Date of Award

1-1-1982

Document Type

Dissertation

Degree Name

Doctor of Philosophy (PhD)

Department

Teaching & Learning

Abstract

The research problem is to investigate and analyze perception as an epistemological concept in the writings of Aristotle, using De Anima as the focus for the study.The purpose is to identify and analyze the epistemological premises in Aristotle's theory of perception with particular reference to the intellective process. The Aristotelian concepts utilized as the framework are perception, empiricism, imagination, memory, Aristotle's doctrine of potentiality and actuality and his theory of nous.Aristotle held that perception implies both conception and sense perception. He says that in sense perception the sense organ receives the form without its matter and the object actualizes the organ's potentiality for receiving forms.
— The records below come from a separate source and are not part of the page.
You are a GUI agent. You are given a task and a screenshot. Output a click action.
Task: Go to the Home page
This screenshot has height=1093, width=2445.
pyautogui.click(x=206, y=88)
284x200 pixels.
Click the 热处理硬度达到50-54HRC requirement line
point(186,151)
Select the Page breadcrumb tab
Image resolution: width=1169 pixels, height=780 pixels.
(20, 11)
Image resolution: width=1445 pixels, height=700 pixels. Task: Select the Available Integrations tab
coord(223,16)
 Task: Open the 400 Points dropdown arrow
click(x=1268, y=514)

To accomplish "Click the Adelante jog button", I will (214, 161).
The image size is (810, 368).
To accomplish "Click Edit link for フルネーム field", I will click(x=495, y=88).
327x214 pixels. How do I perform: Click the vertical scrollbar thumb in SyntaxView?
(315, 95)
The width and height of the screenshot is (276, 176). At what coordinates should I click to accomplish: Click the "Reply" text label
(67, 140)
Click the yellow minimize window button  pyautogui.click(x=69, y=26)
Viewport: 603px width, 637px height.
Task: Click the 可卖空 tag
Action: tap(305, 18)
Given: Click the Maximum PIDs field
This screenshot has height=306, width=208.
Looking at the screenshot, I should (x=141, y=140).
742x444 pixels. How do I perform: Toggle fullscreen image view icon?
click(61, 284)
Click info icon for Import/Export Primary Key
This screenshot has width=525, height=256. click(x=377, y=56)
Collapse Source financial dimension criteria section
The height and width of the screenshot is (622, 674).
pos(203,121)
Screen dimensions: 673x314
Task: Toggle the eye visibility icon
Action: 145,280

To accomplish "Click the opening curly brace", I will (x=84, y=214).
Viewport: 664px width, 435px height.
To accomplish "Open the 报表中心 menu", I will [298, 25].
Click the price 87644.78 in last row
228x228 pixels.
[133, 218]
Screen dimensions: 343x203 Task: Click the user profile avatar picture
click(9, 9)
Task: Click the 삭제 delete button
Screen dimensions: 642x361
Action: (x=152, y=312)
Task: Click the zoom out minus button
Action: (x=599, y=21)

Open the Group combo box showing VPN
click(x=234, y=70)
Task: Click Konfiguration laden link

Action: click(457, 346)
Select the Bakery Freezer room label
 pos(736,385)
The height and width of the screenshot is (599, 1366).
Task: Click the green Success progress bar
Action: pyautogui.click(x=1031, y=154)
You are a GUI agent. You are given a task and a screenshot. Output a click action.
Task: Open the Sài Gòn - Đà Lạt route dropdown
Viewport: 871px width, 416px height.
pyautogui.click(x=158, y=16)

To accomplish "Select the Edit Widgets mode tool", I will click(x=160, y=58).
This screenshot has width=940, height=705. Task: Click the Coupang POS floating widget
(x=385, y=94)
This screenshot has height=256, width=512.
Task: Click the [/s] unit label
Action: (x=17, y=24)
The 'forms' or 'similitudes' apprehended by the senses act as phantasms which by conversion become intelligible species. The intelligible species are to the intellect what the sensible forms are to the senses.Five educational principles for the teacher as a learning theorist evolve from Aristotle's epistemological premises. The principles derived for learning theory are: (1) The teacher as a learning theorist should encourage and impart the empirical methodology in learning as a means of scientific inquiry. (2) The teacher should recognize the mind's ability to act as a totality, reflecting, questioning and envisioning errors. Through the mind's self projection comes intellectual growth. (3) The teacher should focus upon imagination as a pivotal and ultimate facet of the intellective process. Learning theory should recognize the importance of the image as a means of instruction. (4) The teacher should recognize the importance of the vitality of memory as a crucial aspect to learning. Memory acts as a priori and as a factor in intellectual cognition. (5) The teacher should recognize the fact that the noetic faculty or the rational intellect is almost a pure potency actualized only by thinking. The true nature of the faculty of cognition is that of potentiality and actuality.